Here’s what to do with the remains of a gingerbread loaf. I strongly suggest investing in a small blowtorch-domestic grills don’t give out sufficient heat to melt the sugar for the brûlée topping without heating the custard.
- 5 egg yolks
- 60g caster sugar plus 6 tablespoons for the topping
- 500ml double cream
- 75g gingerbread (e.g. McVities)
- Heat the oven to 120˚c, fan oven 100˚c, mark ½ . Place the egg yolks and caster sugar in a bowl and whisk until light and fluffy. Pour the cream into a saucepan and add the crumbled gingerbread. Over a low heat bring to just below boiling point.

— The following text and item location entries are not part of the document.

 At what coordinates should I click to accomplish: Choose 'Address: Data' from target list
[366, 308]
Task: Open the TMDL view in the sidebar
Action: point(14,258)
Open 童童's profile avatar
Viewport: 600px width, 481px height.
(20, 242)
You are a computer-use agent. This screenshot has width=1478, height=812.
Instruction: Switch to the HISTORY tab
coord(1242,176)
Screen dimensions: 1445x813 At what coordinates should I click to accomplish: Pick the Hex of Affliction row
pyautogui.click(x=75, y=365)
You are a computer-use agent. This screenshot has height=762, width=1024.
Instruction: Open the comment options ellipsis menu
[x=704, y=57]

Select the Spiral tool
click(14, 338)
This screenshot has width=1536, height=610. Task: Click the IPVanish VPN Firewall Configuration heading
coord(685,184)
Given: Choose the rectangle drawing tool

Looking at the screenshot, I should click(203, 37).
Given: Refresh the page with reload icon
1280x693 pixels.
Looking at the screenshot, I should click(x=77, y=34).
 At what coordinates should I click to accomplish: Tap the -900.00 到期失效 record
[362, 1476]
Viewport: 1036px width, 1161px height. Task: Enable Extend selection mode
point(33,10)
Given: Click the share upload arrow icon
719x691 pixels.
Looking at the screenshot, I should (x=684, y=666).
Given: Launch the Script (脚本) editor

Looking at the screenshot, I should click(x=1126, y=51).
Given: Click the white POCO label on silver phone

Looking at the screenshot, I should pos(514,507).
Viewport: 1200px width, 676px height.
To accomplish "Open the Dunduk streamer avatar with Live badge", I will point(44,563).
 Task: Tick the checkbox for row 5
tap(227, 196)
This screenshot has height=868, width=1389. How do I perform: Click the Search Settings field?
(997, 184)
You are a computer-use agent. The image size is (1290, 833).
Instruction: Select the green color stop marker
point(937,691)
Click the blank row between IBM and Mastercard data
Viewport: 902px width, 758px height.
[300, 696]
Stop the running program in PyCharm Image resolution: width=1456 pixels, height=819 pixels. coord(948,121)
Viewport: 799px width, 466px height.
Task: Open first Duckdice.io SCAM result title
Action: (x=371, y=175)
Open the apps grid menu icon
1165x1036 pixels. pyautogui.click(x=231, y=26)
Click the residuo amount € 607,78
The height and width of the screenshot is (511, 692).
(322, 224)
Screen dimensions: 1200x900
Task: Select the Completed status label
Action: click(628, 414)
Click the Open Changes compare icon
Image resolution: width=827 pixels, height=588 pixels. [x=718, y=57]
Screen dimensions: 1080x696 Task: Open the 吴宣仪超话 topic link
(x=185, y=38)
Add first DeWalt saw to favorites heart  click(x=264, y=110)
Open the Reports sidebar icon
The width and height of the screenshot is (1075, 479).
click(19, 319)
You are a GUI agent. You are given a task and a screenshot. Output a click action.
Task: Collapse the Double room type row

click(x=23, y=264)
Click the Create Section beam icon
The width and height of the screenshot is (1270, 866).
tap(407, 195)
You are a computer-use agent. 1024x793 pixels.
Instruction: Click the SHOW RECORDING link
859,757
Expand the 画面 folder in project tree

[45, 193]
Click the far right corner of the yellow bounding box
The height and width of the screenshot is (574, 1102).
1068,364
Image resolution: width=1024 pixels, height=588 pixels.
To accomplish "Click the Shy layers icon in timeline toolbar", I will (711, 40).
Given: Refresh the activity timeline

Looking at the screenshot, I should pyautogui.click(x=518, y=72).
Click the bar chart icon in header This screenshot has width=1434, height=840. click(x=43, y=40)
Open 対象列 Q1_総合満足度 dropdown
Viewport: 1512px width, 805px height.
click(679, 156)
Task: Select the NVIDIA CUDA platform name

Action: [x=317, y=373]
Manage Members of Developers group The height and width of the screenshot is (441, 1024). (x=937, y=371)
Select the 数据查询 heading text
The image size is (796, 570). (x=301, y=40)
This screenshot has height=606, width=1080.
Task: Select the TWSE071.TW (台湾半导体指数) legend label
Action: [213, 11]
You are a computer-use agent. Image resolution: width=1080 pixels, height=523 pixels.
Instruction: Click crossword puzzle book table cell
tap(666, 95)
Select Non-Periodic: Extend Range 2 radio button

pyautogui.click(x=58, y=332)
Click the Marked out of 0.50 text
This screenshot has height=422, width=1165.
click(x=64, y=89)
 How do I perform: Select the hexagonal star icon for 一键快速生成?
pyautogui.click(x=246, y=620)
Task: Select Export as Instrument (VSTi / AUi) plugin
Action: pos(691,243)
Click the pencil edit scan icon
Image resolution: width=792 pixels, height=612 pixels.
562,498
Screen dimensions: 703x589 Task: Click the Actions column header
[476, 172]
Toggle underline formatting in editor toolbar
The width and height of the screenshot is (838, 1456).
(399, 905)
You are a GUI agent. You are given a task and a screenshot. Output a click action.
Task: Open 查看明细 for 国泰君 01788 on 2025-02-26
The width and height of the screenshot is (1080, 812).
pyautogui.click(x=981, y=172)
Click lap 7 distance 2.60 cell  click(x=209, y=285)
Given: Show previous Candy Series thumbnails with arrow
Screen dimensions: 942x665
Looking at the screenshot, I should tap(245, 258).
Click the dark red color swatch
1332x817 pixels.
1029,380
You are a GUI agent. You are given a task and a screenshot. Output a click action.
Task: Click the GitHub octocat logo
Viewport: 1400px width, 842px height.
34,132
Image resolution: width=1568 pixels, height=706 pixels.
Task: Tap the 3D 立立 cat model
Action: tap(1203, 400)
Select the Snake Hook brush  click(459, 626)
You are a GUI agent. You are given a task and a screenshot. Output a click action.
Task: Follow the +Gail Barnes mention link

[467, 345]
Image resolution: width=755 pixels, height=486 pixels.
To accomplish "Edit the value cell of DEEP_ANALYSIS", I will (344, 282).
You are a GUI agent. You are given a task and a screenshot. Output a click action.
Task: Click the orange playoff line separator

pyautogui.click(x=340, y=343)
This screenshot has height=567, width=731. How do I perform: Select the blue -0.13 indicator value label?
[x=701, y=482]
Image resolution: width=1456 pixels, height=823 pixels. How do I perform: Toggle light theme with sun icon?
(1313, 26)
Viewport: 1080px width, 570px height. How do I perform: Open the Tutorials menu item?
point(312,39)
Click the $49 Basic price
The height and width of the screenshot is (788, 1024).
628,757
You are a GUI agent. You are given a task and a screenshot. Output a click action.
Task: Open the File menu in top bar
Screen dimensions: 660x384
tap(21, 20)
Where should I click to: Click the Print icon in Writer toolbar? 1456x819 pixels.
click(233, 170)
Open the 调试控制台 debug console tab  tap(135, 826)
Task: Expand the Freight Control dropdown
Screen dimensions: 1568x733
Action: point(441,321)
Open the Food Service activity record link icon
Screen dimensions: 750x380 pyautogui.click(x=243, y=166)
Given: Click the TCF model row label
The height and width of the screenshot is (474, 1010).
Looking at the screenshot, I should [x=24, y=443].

Pour over the egg yolks and beat well.
- Ladle the mixture into 6 ramekins. Fill a roasting tin a third full of boiling water. Carefully place the ramekins in the tin and place in the oven. Cook for 40-45 minutes until the creams are just set but still wobbly in the centres. Lift the ramekins out of the water and leave to cool. Chill in the fridge for at least 3-4 hours.
- Just before serving sprinkle a tablespoon of sugar over each ramekin and heat with a blowtorch until the sugar melts and turns a golden caramel colour. Leave for a couple of minutes to harden then serve.